The remaining disciples were martyred according to Christian documents which were rejected from the canon. Talk about having your cake and eating it, too. They reject the document but cherry pick certain events that they would like to believe are true. Still, as far as I know, none of those disciples refused an offer to go free and then were executed.
The earliest martyr I know of who refused the chance to recant and go free was Polycarp, but he was not a witness of the resurrection as he wasn't even born when it supposedly happened.
As for Paul, he was not a witness for the resurrection. Period.

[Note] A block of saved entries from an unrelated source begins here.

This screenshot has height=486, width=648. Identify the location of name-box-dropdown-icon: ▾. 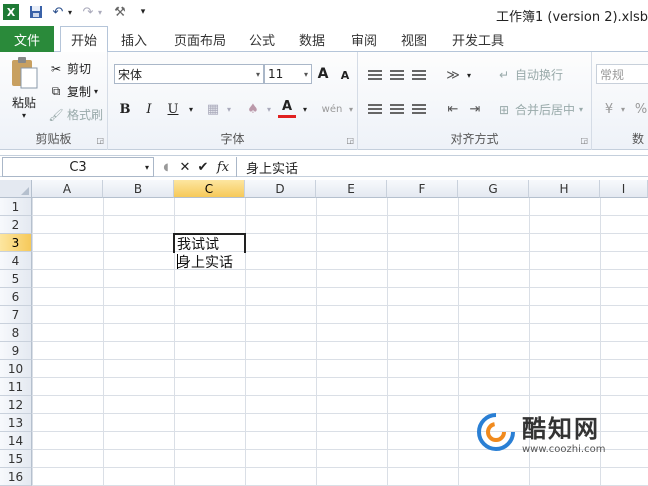
(147, 168).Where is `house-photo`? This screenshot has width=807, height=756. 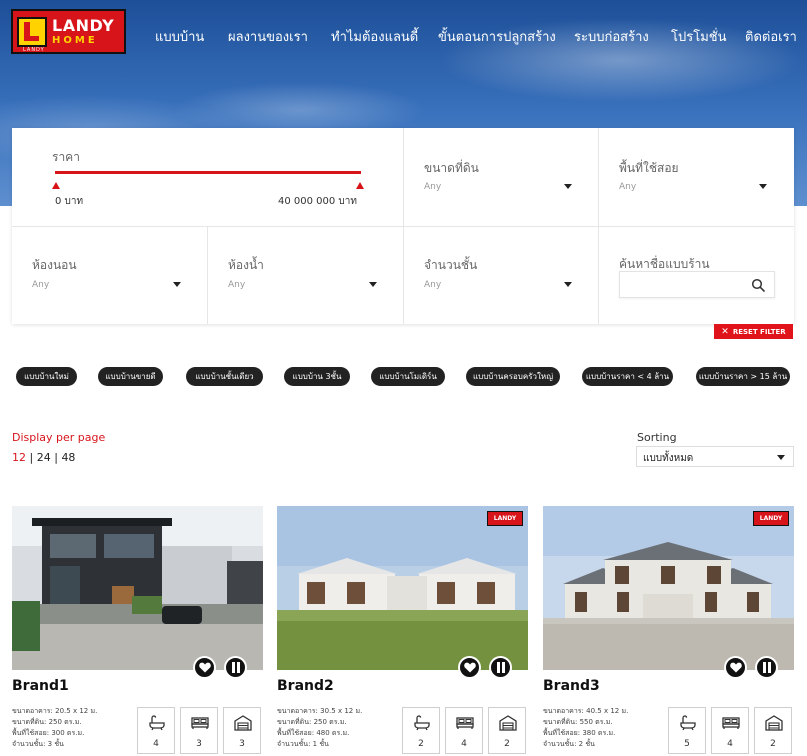
house-photo is located at coordinates (138, 588). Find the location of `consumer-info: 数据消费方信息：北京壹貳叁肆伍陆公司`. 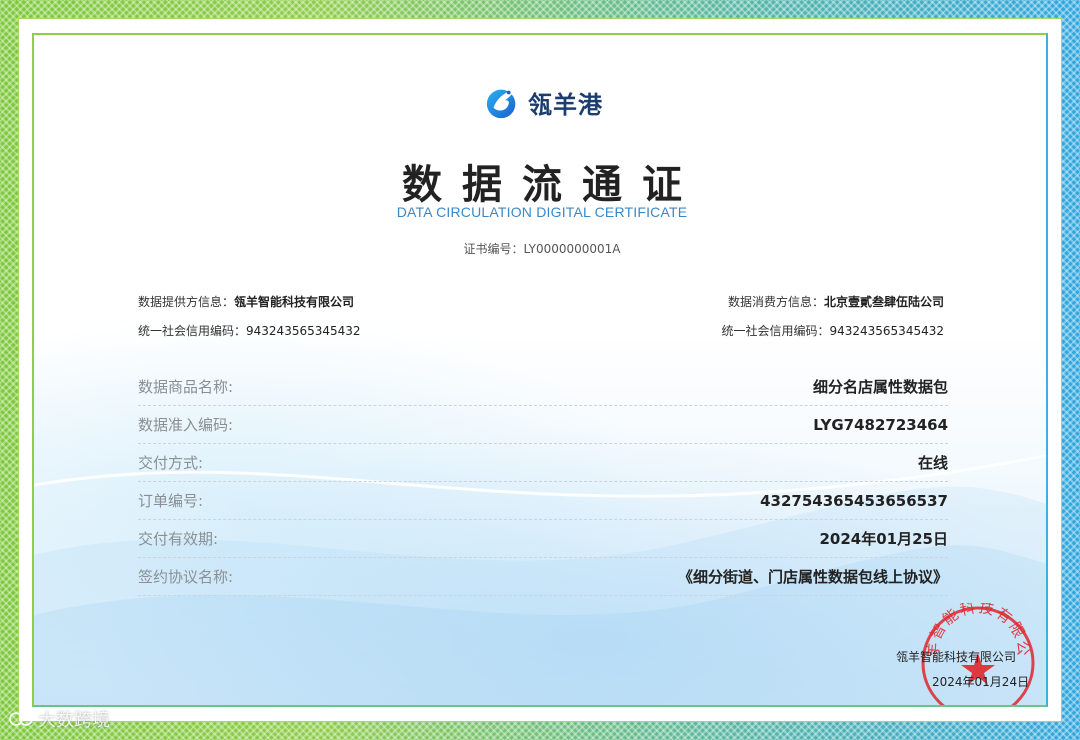

consumer-info: 数据消费方信息：北京壹貳叁肆伍陆公司 is located at coordinates (836, 302).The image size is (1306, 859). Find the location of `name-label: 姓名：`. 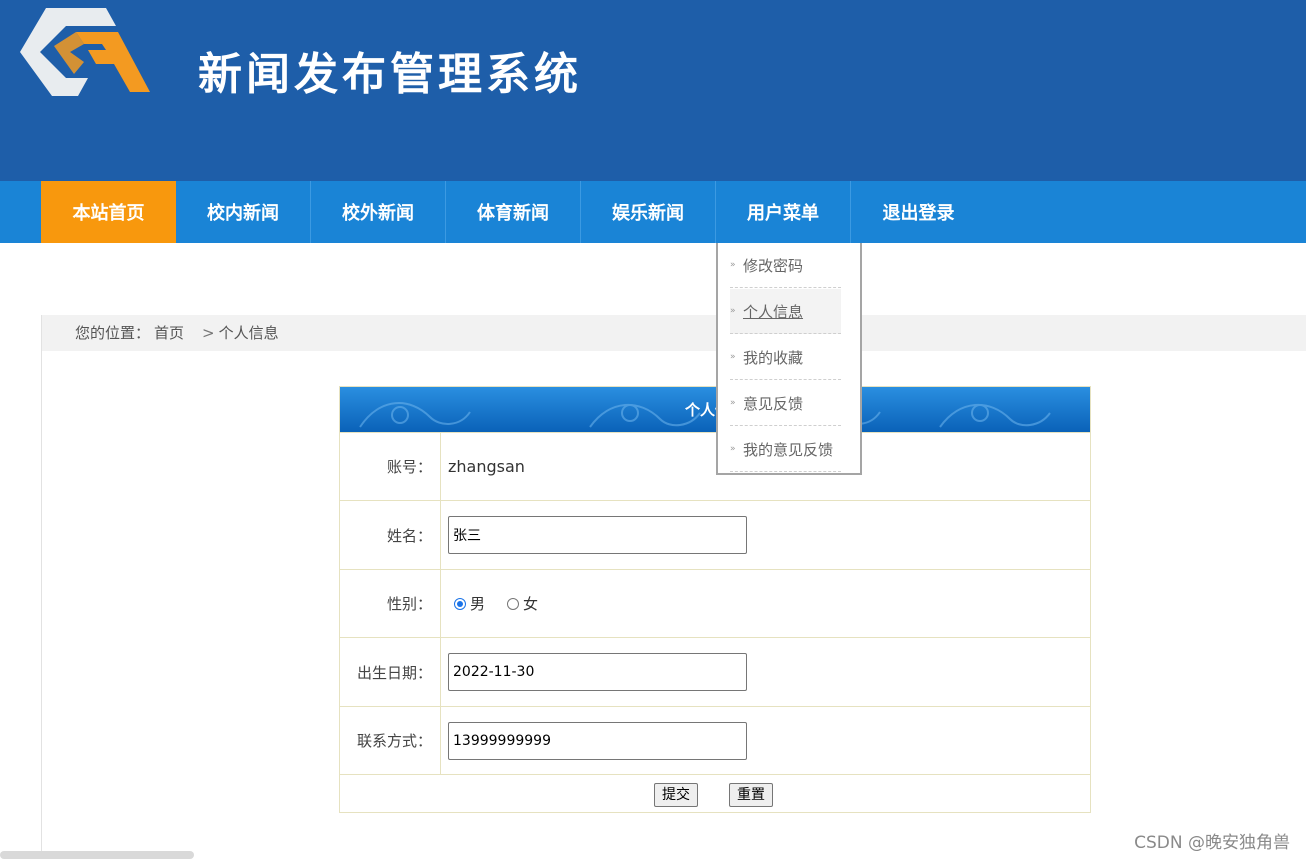

name-label: 姓名： is located at coordinates (390, 535).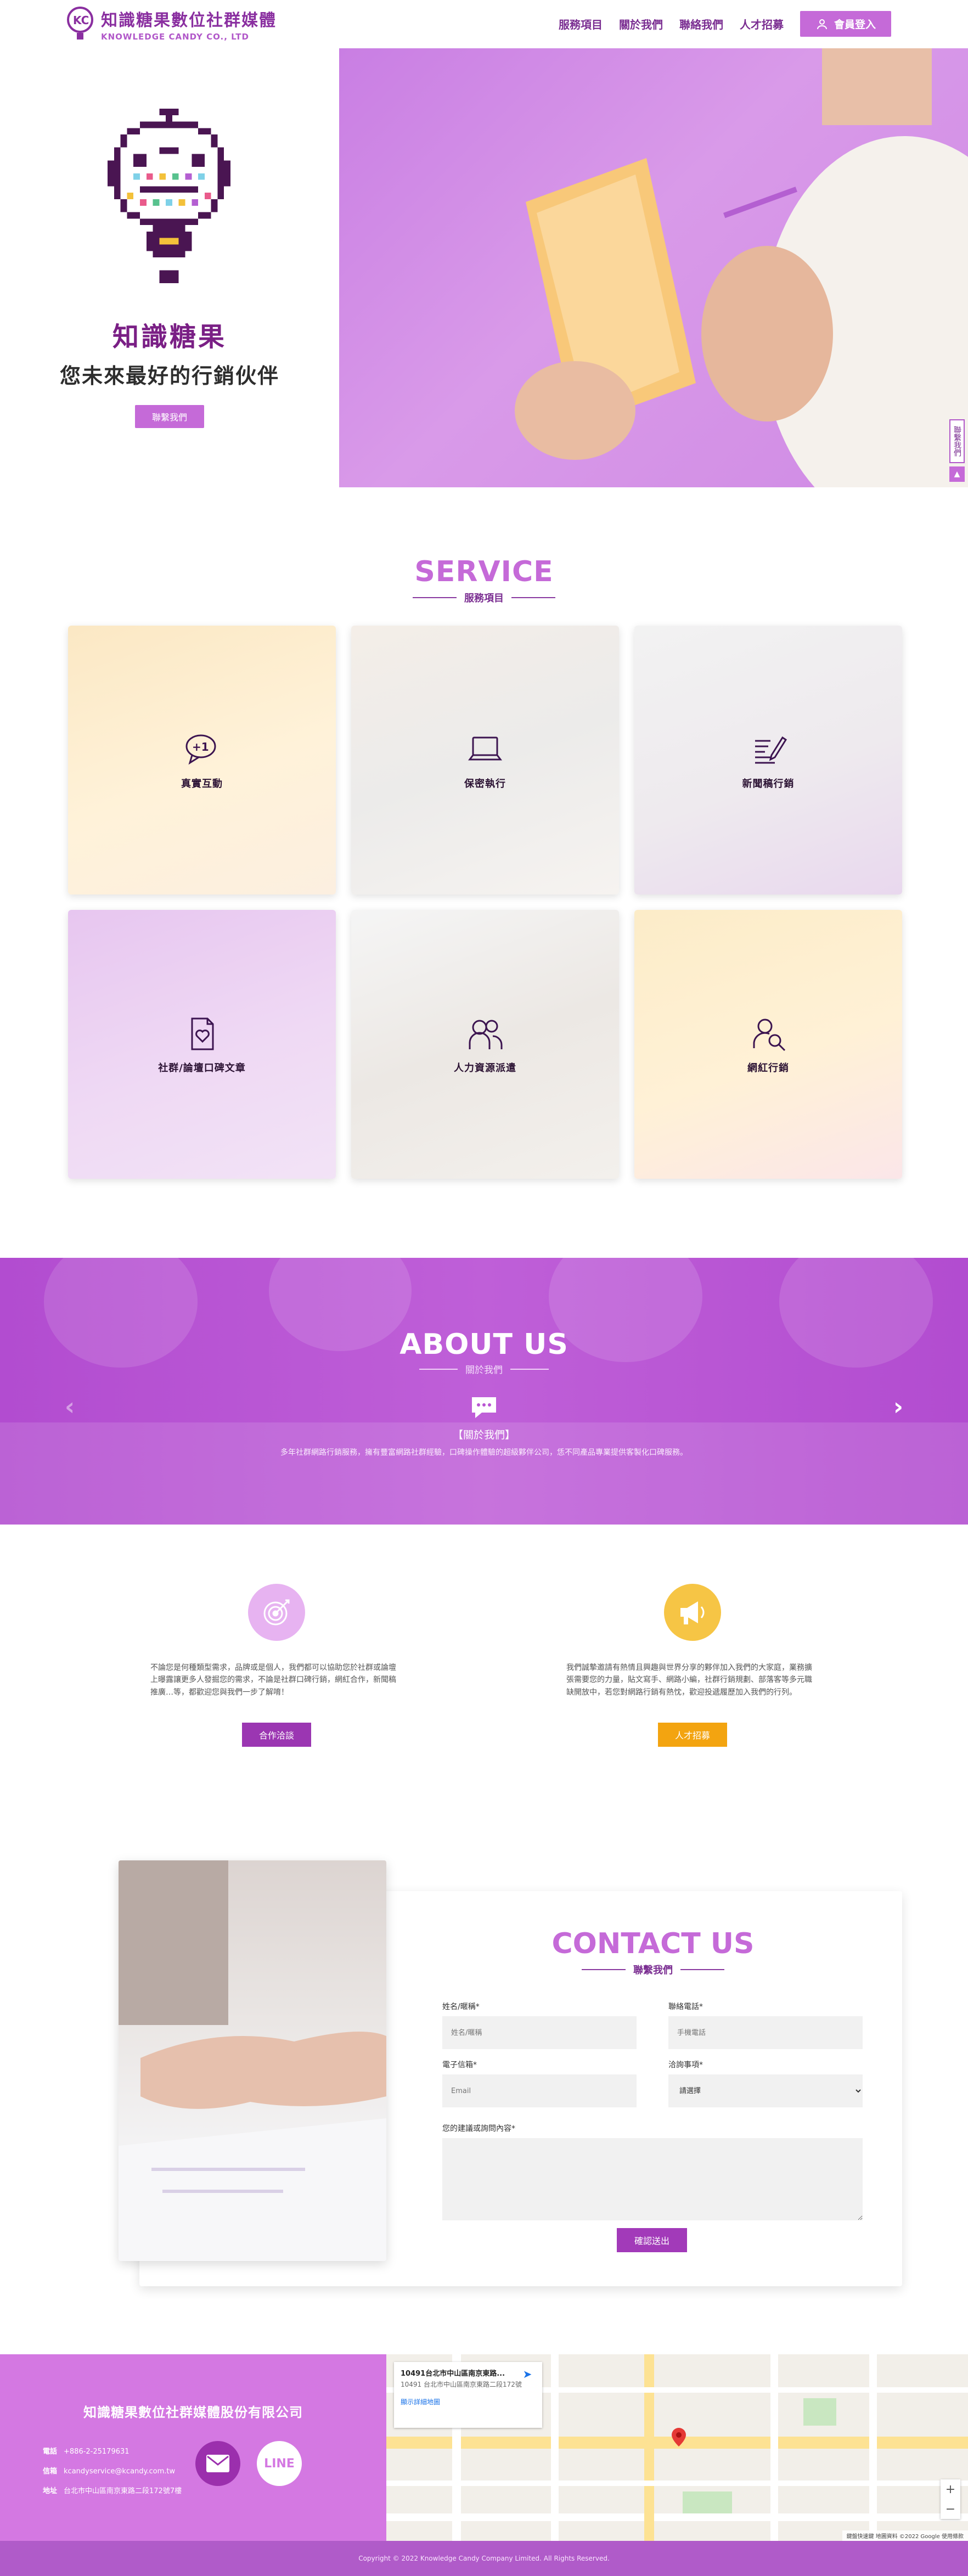 This screenshot has width=968, height=2576. What do you see at coordinates (957, 474) in the screenshot?
I see `back-to-top-button: ▲` at bounding box center [957, 474].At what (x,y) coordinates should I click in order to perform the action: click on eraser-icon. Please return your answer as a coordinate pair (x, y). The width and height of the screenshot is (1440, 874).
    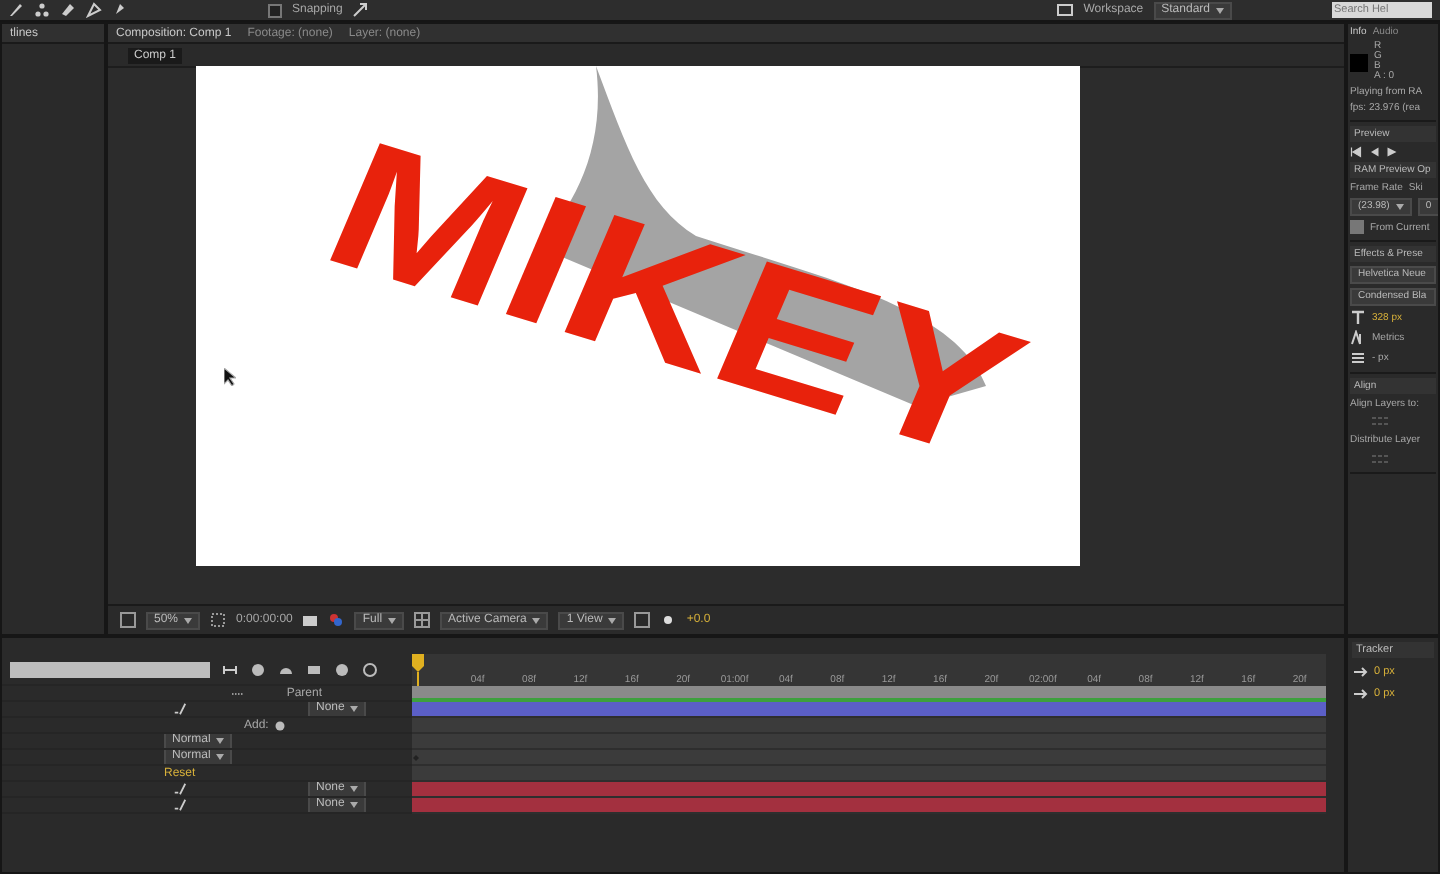
    Looking at the image, I should click on (68, 10).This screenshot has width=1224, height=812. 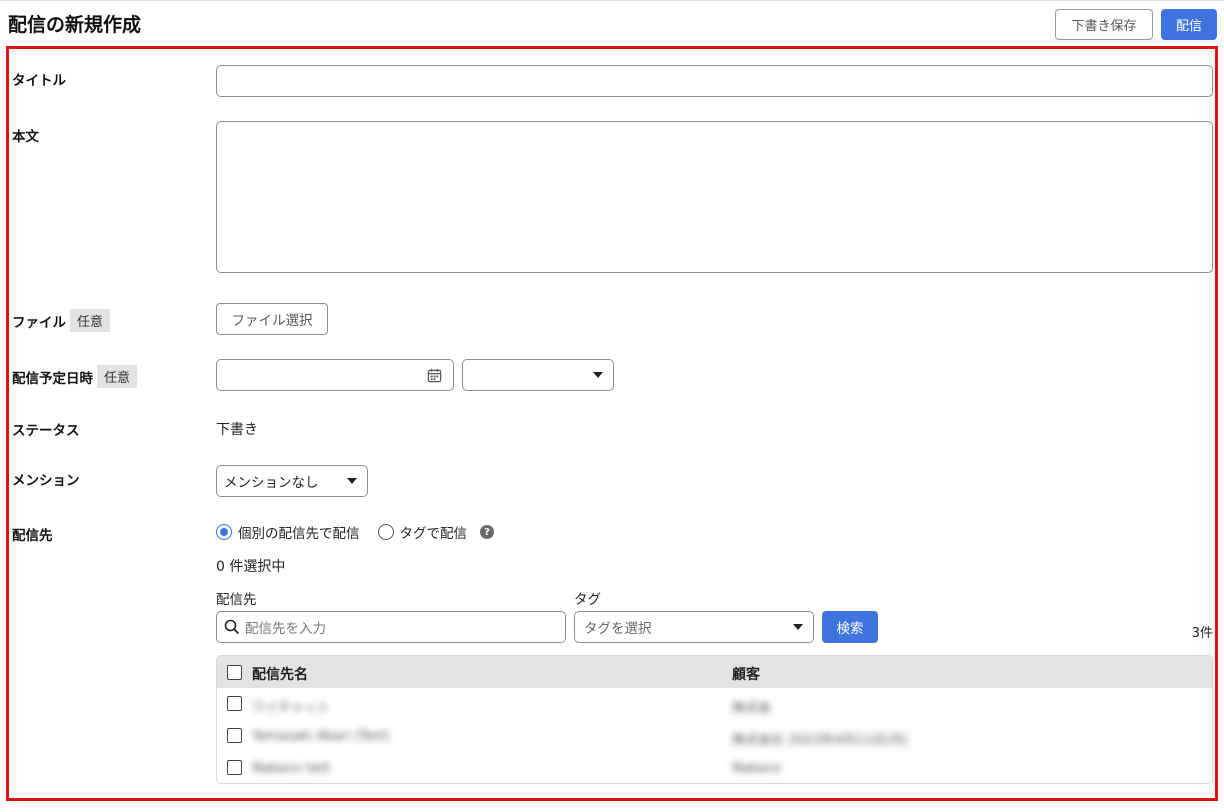 What do you see at coordinates (588, 600) in the screenshot?
I see `tag-sub-label: タグ` at bounding box center [588, 600].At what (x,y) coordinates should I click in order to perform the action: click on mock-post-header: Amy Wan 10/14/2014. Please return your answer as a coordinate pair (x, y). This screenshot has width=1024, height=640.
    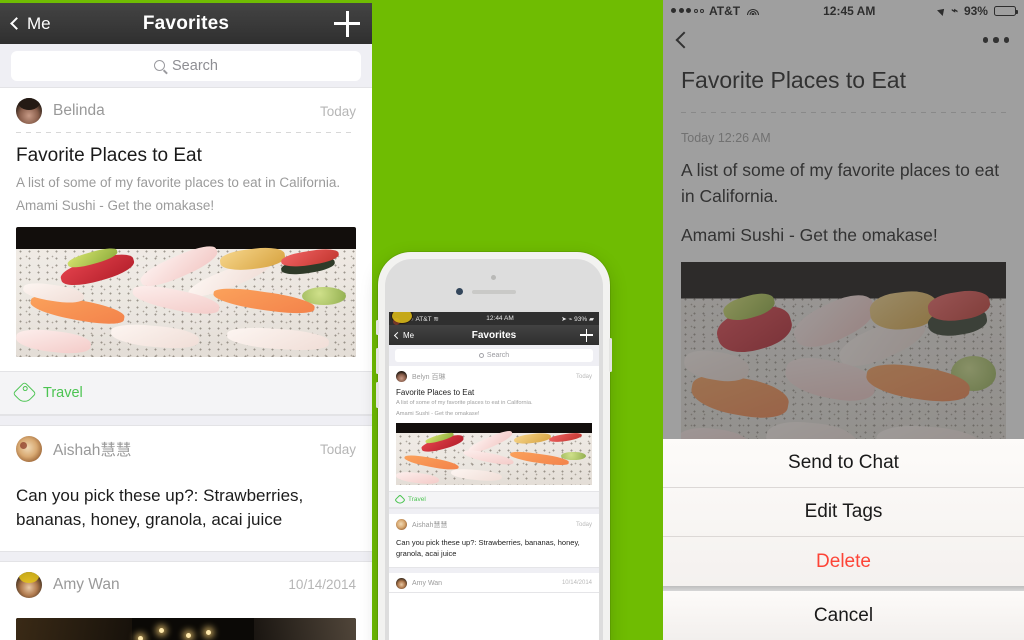
    Looking at the image, I should click on (494, 582).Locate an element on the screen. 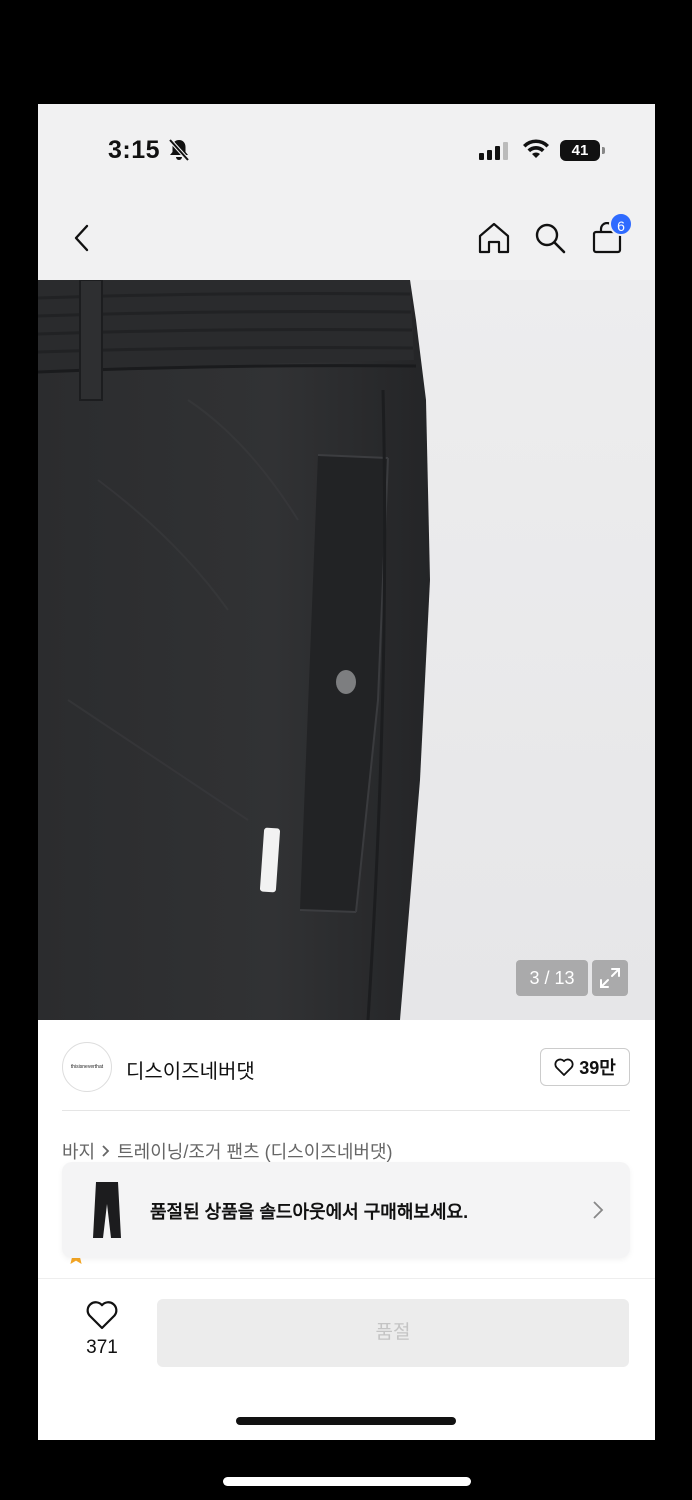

His experience on the road to Damascus is not evidence of the resurrection. Jesus remained on the earth for 40 days, then ascended to heaven. Gone. The appearance to Paul was spiritual. The book of Acts even goes out of its way to relay that Paul was having a different experience than his companions. Dead people can appear in spiritual form. Saul (King Saul from the Old Testament, not Pre-Paul Saul) conjured the spirit of Samuel the prophet. He certainly did not consider that to be evidence that Samuel had risen from the dead.
A quick note. "40 days" or "40 years" appears often in the Bible because it is an idiom meaning "a long time." So the resurrected Jesus remained on earth for "a long time" but we still know the order of events: after Jesus ascended was Pentecost (which means 50 days, so maybe it was meant to be a literal 40 days), then the martyr of Stephen where Pre-Paul Saul was watching. So Pre-Paul Saul never saw the resurrected Jesus. What he saw would be no different than if you saw Jesus now, and each are equally zero evidence for the resurrection.
Jesus is like Pinocchio. He's the bastard son of a carpenter. And a liar. And he wishes he was real.